蘇生を試みることもなく、黙って首を振る。
《自分のことを忘れるのに痛みはない。
だけど、愛する人を忘れてしまうのは耐えられない。》
寝室に置かれた遺書にはそう書かれていた。
読み終えた瞬間、今日の朝を思い出す。
嗚咽が聴こえて目を覚ますと、私に背中を向けて静かにむせび泣く妻の姿。
『磨妃、どうした?』
『私……昨日、まりちゃんに名前を訊いたのよ』
『…………』
私は、返してあげる言葉が見つからなかった。
記憶が抜け落ちている時の記憶を思い出すなんて、病の悪戯にしか思えない。
その苦悩を共有できない私は、神様を恨むしかなかった。
だが、嘆いてばかりもいられない。
プリンをきれいに半分残し、
「ママにあげるの!」
と笑っている娘を見ていたら、泣きたくても泣けなかった。
これからは私が守らなきゃいけない。
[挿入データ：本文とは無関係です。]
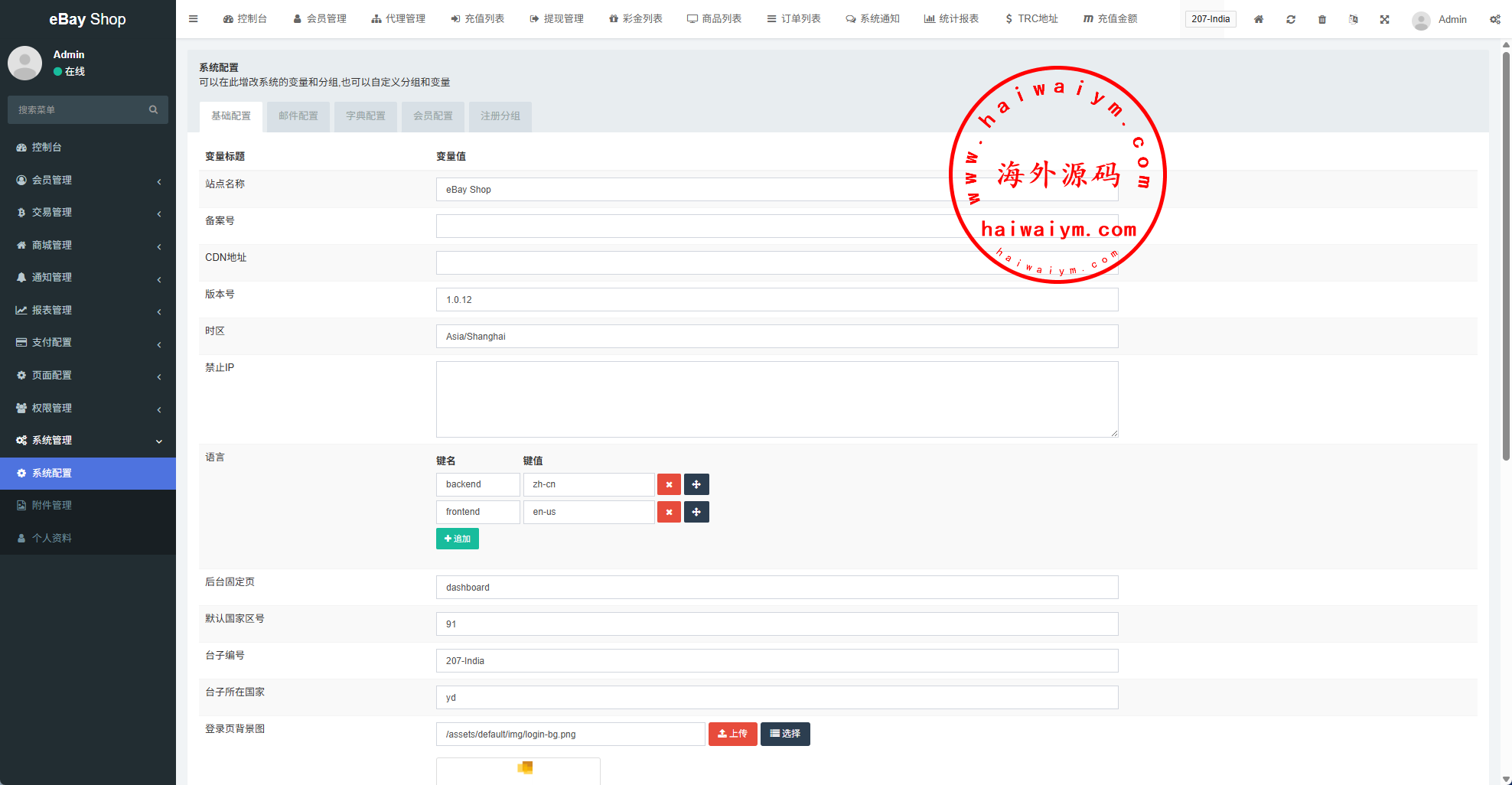Image resolution: width=1512 pixels, height=785 pixels.
Task: Expand the 会员管理 sidebar menu
Action: [88, 180]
この命に換えても。
男である私が、湧き溢れる母性を得た瞬間。
それでも、所せましと貼られた付箋を剥がしたときは、まるで心を削がれるような痛みが走った。
決意だけで何事もうまくいくほど甘くない。
家事全般がド素人の私。
男手ひとつで小さな娘を育てるのは、身の潔白を主張する被疑者を落とすよりもはるかに難しく、悪戦苦闘の日々。
妻への愛は変わらないが、妻のいない日常にも慣れていった。
今の私には、磨理子だけが生きがいといっても過言ではない。